James Chadbourn in the 1950s
From the Wikipedia entry for James H. Chadbourn:
I did research for James H. Chadbourn for a number of years while he
taught at Harvard Law School. ... Chadbourn hated deans -- without
exception. ... I don't know what lay at the root of Chadbourn's
contempt for deans. Part of the reason may have been philosophical and
temperamental: he was a curmudgeon -- a gentle curmudgeon -- and a
skeptic, and he was generally distrustful of authority. Another part of
the reason may have been his experiences with authority while he taught
at UCLA: the story has it that he fought bitterly against a McCarthyite
attempt to purge two junior faculty members who were accused of being
Communist sympathizers. ...
Peter Tillers reports that he heard from Chadbourn's friends or family, not only that Chadbourn came to detest the dean that he initially served under at UCLA, but also that Chadbourn, after declining to become one of the law school's founding faculty members, agreed to join the law school in 1950. Chadbourn, who had been teaching at the University of Pennsylvania, thought he would become one of the senior faculty members at UCLA. But on arriving at UCLA, he discovered, to his horror, that Roscoe Pound had become a faculty member at UCLA's new law school. Chadbourn - for some reason - detested Roscoe Pound.

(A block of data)

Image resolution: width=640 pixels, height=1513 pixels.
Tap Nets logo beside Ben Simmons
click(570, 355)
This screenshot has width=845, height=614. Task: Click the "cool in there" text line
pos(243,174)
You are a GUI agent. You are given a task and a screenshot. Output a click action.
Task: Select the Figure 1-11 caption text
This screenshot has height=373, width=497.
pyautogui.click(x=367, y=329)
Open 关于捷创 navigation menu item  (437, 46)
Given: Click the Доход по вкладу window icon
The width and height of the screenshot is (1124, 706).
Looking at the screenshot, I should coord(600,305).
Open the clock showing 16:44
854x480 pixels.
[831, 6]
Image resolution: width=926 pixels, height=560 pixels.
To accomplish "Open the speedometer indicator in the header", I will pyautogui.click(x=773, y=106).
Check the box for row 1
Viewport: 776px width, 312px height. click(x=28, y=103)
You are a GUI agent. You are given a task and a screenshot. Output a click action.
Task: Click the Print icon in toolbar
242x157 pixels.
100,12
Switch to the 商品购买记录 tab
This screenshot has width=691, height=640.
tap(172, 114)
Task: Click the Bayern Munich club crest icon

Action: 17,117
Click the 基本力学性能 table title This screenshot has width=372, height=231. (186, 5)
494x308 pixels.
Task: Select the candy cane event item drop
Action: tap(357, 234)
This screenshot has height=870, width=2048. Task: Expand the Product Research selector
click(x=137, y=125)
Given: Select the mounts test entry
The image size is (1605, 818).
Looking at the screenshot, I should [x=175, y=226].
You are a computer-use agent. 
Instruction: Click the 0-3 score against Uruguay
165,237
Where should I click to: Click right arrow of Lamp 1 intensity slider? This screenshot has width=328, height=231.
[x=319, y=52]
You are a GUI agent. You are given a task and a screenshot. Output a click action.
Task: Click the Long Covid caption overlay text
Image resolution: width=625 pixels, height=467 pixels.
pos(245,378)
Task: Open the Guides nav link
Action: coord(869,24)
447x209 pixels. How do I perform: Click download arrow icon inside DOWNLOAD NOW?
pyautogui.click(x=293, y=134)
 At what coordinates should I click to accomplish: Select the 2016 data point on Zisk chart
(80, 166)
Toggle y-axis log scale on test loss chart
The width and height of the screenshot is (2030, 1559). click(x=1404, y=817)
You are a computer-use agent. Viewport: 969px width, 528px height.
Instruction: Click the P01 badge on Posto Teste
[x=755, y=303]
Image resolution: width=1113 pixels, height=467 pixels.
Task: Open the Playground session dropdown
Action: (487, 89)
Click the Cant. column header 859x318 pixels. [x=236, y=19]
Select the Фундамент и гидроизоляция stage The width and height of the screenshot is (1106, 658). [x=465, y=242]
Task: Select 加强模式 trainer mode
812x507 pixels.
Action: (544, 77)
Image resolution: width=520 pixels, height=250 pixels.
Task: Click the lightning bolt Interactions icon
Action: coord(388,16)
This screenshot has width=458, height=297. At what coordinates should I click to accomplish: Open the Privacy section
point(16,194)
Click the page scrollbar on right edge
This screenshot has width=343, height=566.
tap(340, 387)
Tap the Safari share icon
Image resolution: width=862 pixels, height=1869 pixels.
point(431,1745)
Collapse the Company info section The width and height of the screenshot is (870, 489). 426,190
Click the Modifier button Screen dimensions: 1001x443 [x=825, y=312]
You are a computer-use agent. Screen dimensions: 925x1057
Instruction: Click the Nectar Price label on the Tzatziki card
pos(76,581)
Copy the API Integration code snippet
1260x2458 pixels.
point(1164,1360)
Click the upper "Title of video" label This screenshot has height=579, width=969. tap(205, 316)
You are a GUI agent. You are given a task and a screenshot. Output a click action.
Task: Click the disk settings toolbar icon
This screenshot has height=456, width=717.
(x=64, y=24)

**REQUIRED TASKS:**
1. Using the passage about James H. Chadbourn, answer each question briefly:
(a) At which law school did the researcher work for Chadbourn?
(b) Where had Chadbourn been teaching before he went to UCLA?
(c) In what year did Chadbourn agree to join the UCLA law school?
2. Proceed with the passage about James H. Chadbourn, picking up after its final sentence.
The records have no connection to the passage about James H. Chadbourn.

**RESULTS OF THE TASKS:**
1.
(a) Harvard Law School
(b) The University of Pennsylvania
(c) 1950

2.
It turned out that Chadbourn had ample reason to detest both Roscoe Pound and the first dean of UCLA Law School, L. Dale Coffman. The wave of the post-World War II anti-communist fervor had reached California by 1950. The board of regents of the University of California resolved that all faculty members had to take loyalty oaths. Dean Coffman and Roscoe Pound agreed that law faculty members should also be required to do so.[1]
----
1. Renee Y. Rastorfer, "THOMAS S. DABAGH AND THE INSTITUTIONAL BEGINNINGS OF THE UCLA LAW LIBRARY: A CAUTIONARY TALE," 95 Law Library Journal 347, 357 (2003) ("[T[he dean of the law school, L. Dale Coffman, became a vocal supporter of the loyalty oath. In later years, he recalled that Regent Edward Dickson was unhappy about the controversy embroiling the system. 'Indeed so. As a matter of fact, that's why he came to me to see if [Roscoe] Pound and I and other members of the faculty would make public statements in that regard. I did to the Examiner. Pound did, too .... I stated publicly that I'm not a communist, I never have been, I never expect to be, and I don't see where in it interferes with my academic freedom to say so.')
See generally, N.E.H. Hull, Chapter 6 ("Pound Moves to the Right and Llewellyn Applies Himself") in Roscoe Pound and Karl Llewellyn: searching for an American jurisprudence (Chicago, 1997).
The dynamic evidence page
It's here: the law of evidence on Spindle Law. See also this post and this post.
2 comments:
I yield to no person in my hatred for Stalinism. But, like many other people, I believe that the imposition of loyalty oaths in the 1950s violated important American values of freedom of conscience and liberty.
Some whippersnapper has proposed that the Wikipedia entry for Professor Chadbourn be deleted. If you wish to save the entry, promptly go to http://en.wikipedia.org/wiki/James_H._Chadbourn and register your vote or opinion!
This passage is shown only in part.